The self-driving cars will have a “supervising engineer” sitting behind the wheel (a legal requirement) to take control when necessary, and an observer in the passenger seat taking notes, Bloomberg reported. Rides in these cars will be free for the time being.
The pilot is part of Uber’s wider vision to eventually replace its 1 million plus human drivers with fully autonomous vehicles.
The Pittsburgh fleet consists of modified Volvo XC90 sport-utility vehicles. Bloomberg reports that Volvo has so far delivered a handful of them, with 100 due by the end of the year.
Uber has agreed a $300 million deal with Volvo to develop a fully autonomous car by 2021, although it also plans to partner with other car-makers.
It has also acquired Otto, a maker of self-driving technology for trucks.
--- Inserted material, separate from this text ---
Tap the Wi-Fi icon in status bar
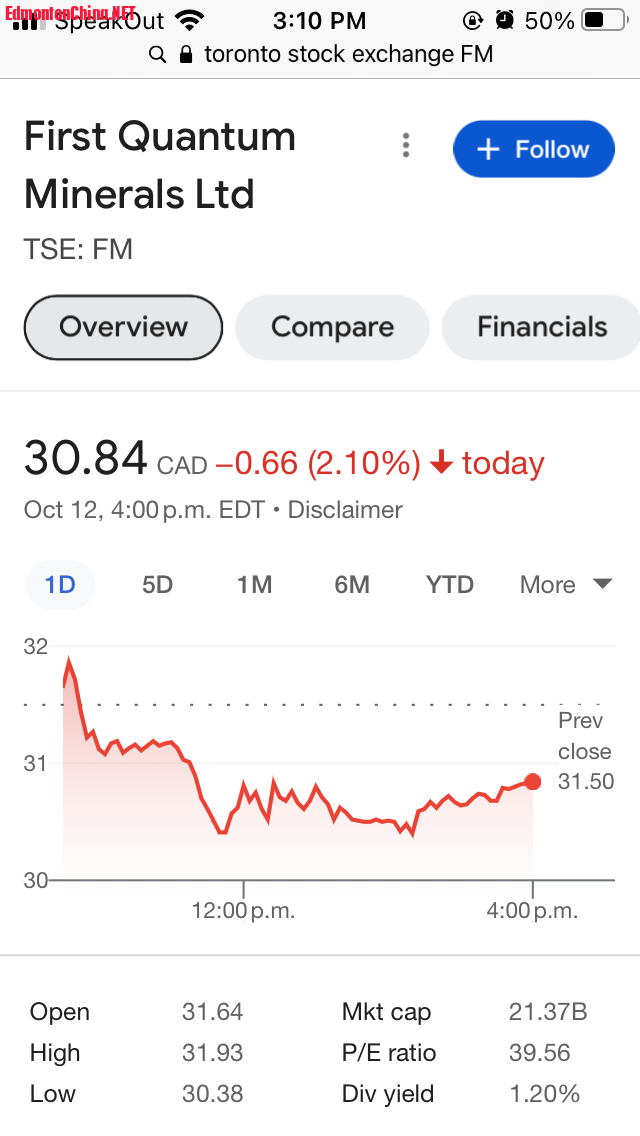The image size is (640, 1136). 189,20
Google, Apple, Tesla, Lyft and other companies have been working on self-driving technology for some time, and Ford recently announced plans to build autonomous vehicles designed for ride-sharing by 2021, but Uber is set to become the first to offer the service to customers.
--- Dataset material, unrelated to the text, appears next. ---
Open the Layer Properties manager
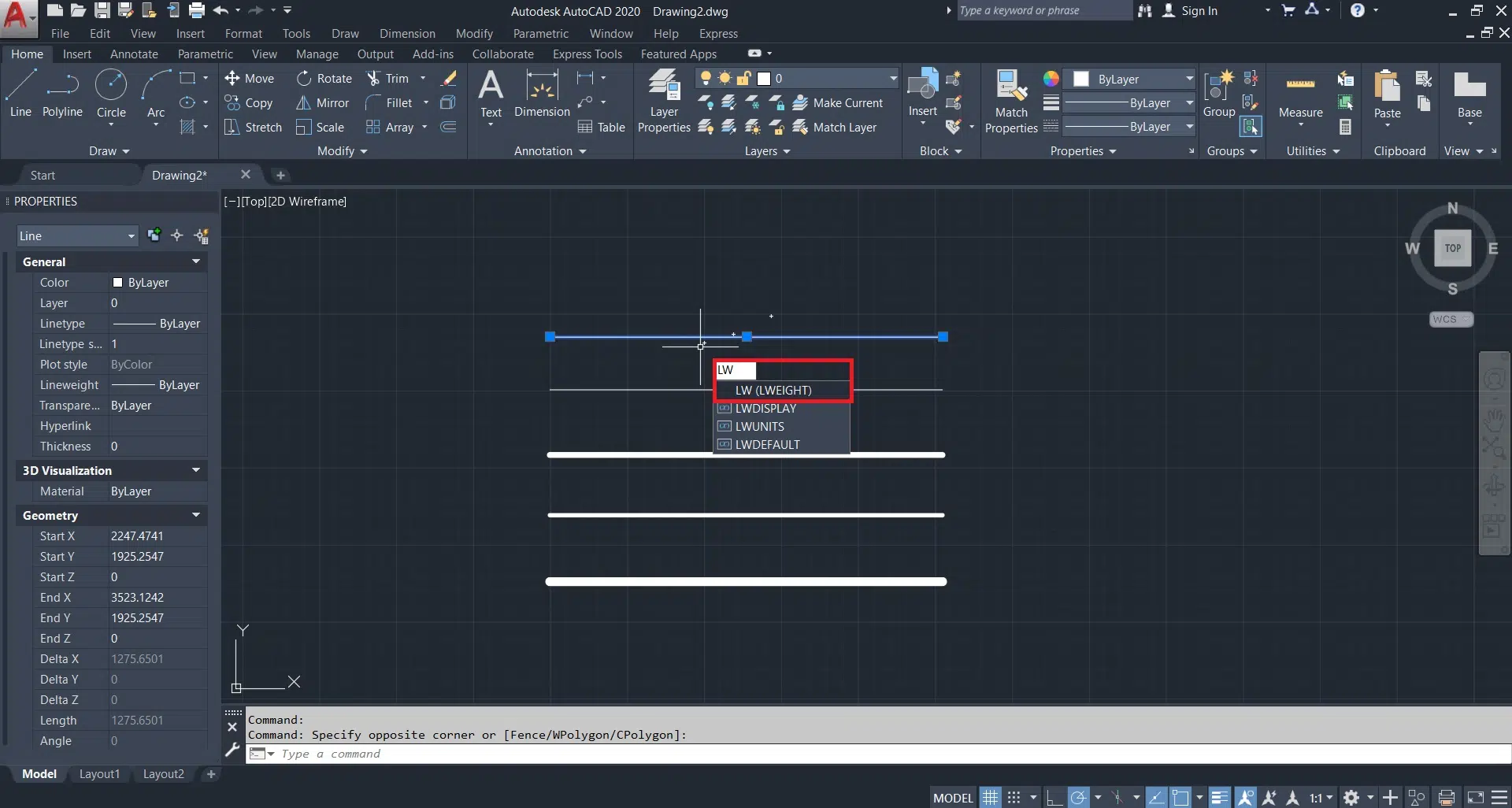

Uber CEO Travis Kalanick believes that when self-driving cars begin to go mainstream, personal car ownership will quickly become a thing of the past.
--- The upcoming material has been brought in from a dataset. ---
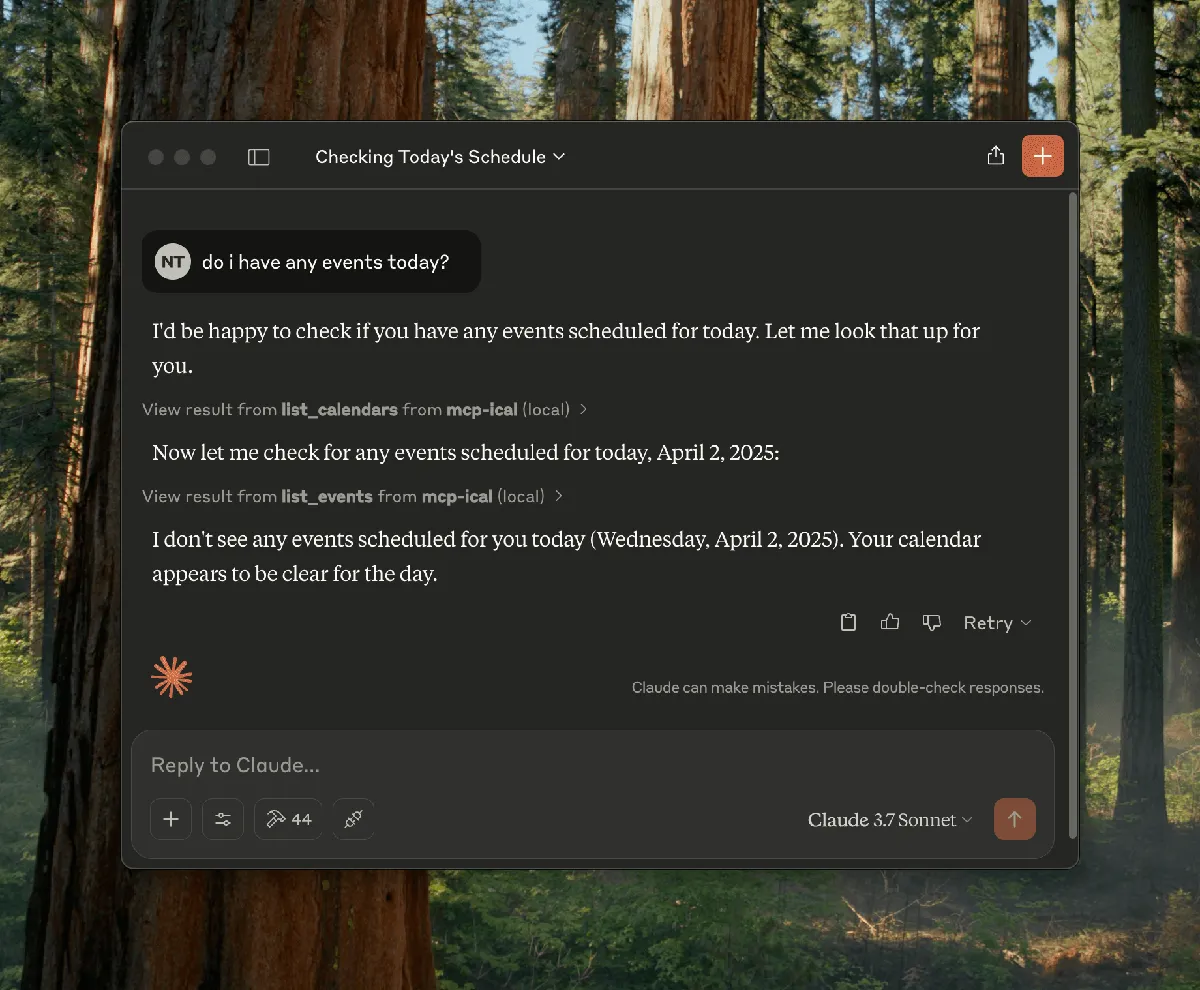Copy Claude's response using the clipboard icon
Speaking in June at the World Economic Forum’s Annual Meeting of the New Champions in Tianjin, China, he said: “You might own a car like maybe some people own a horse. You know, they might take a ride on the weekends or something.”
Kalanick and other proponents of self-driving cars argue that they will make the roads safer. Research backs this up – a McKinsey&Company report estimates that autonomous cars could reduce traffic fatalities by up to 90% by mid-century.
However, there have been several high-profile accidents recently, including a fatal crash in May involving a Tesla Model S that was in autopilot mode.
“Google has been working on self-driving cars for eight years. And there’s a reason. A million people die every year in cars, from human error. People making mistakes when they’re driving. And there are tens of millions of people getting injured,” Kalanick said.
“Then think of the trillions of hours that we spend behind the wheel driving,” he added. “There will be a huge, huge positive impact for society when driverless cars become a thing.”